Sen. Orrin Hatch filed an amicus brief earlier this month in an upcoming Supreme Court case that could have major implications for special counsel Robert Mueller’s investigation into Russian interference in the 2016 election.

Hatch filed the brief in Gamble v. United States, which challenges an exception to the Fifth Amendment’s double-jeopardy clause, allowing both state and federal courts to prosecute a person for the same crime. Hatch wants that loophole closed.

The Atlantic’s Natasha Bertrand writes that, if the court decides the way Hatch is pushing them to, a federal pardon would block a state-level prosecution. 

Within the context of the Mueller probe, legal observers have seen the dual-sovereignty doctrine as a check on President Donald Trump’s power: It could discourage him from trying to shut down the Mueller investigation or pardon anyone caught up in the probe, because the pardon wouldn’t be applied to state charges.
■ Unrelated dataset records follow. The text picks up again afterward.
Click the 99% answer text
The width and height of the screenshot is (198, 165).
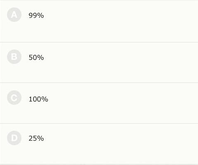[x=36, y=15]
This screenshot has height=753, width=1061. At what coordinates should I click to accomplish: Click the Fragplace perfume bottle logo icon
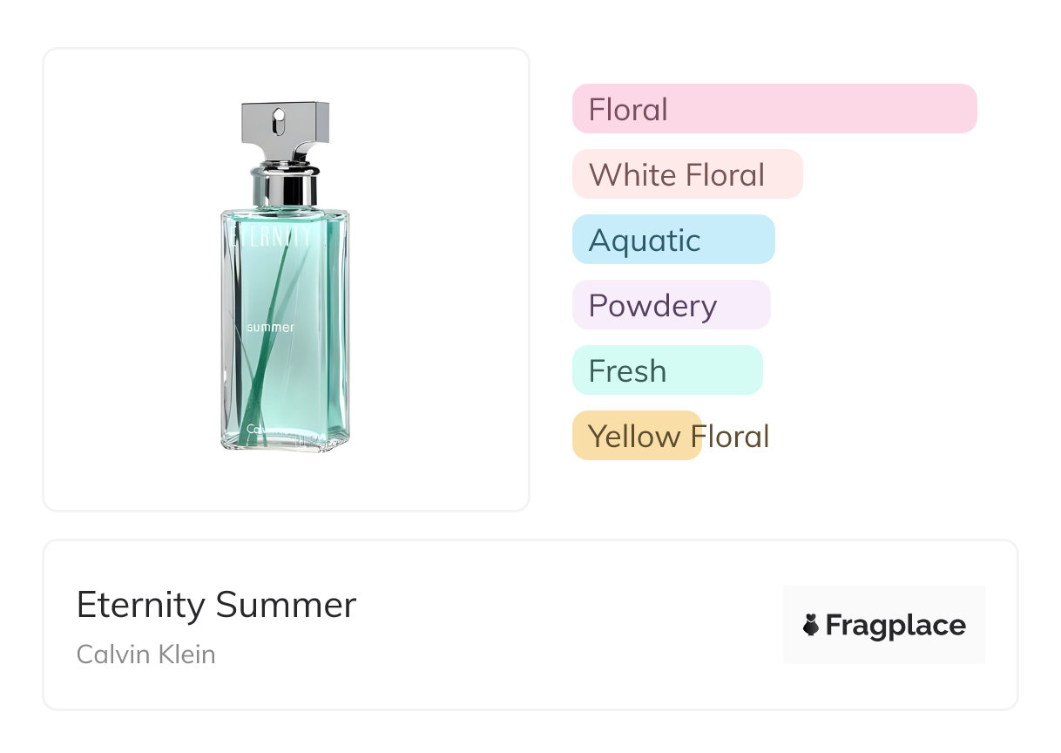pyautogui.click(x=811, y=625)
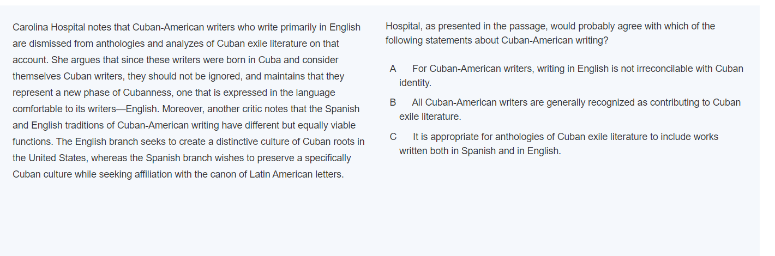Click 'born in Cuba' in the passage
Viewport: 775px width, 256px height.
(x=258, y=60)
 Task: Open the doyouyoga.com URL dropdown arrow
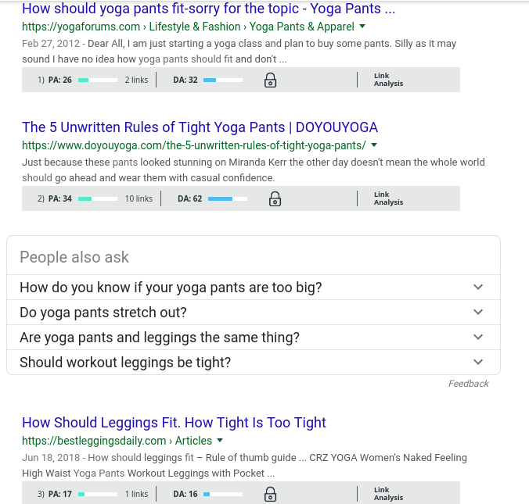point(374,145)
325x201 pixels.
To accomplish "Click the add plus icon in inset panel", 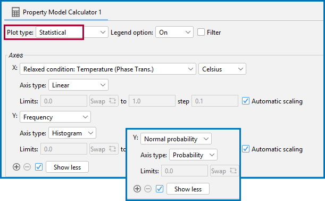I will (x=137, y=189).
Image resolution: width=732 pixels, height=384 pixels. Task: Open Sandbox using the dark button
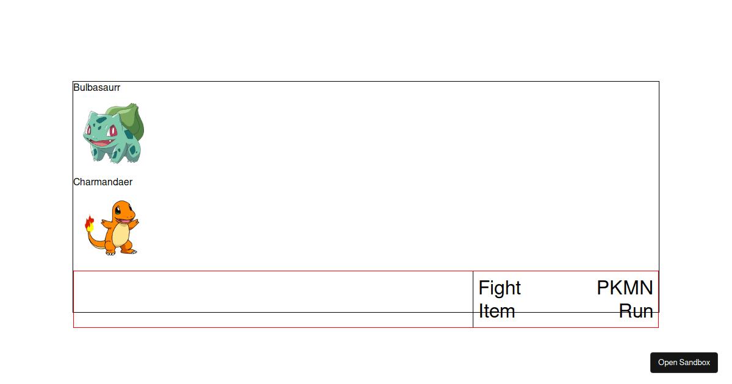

Under settled law, if Trump were to pardon his former campaign chairman Paul Manafort, for example—he was convicted last month in federal court on eight counts of tax and bank fraud—both New York and Virginia state prosecutors could still charge him for any crimes that violated their respective laws. (Both states have a double-jeopardy law that bars secondary state prosecutions for committing “the same act,” but there are important exceptions, as the Fordham University School of Law professor Jed Shugerman has noted.) If the dual-sovereignty doctrine were tossed, as Hatch wants, then Trump’s pardon could theoretically protect Manafort from state action.

 

If Trump were to shut down the investigation or pardon his associates, “the escape hatch, then, is for cases to be farmed out or picked up by state-level attorneys general, who cannot be shut down by Trump and who generally—but with some existing limits—can charge state crimes even after a federal pardon,” explained Elie Honig, a former assistant U.S. attorney in New Jersey. 

 

A spokesman for the senator denied that his brief was inspired by the Mueller investigation, noting that Hatch has “worked for years to address the problem of overcriminalization in our federal code” and wants the Court “to reconsider the rationale” for the doctrine “in light of the rapid expansion of both the scope and substance of modern federal criminal law.”

The Gamble case is not related to the Muller investigation.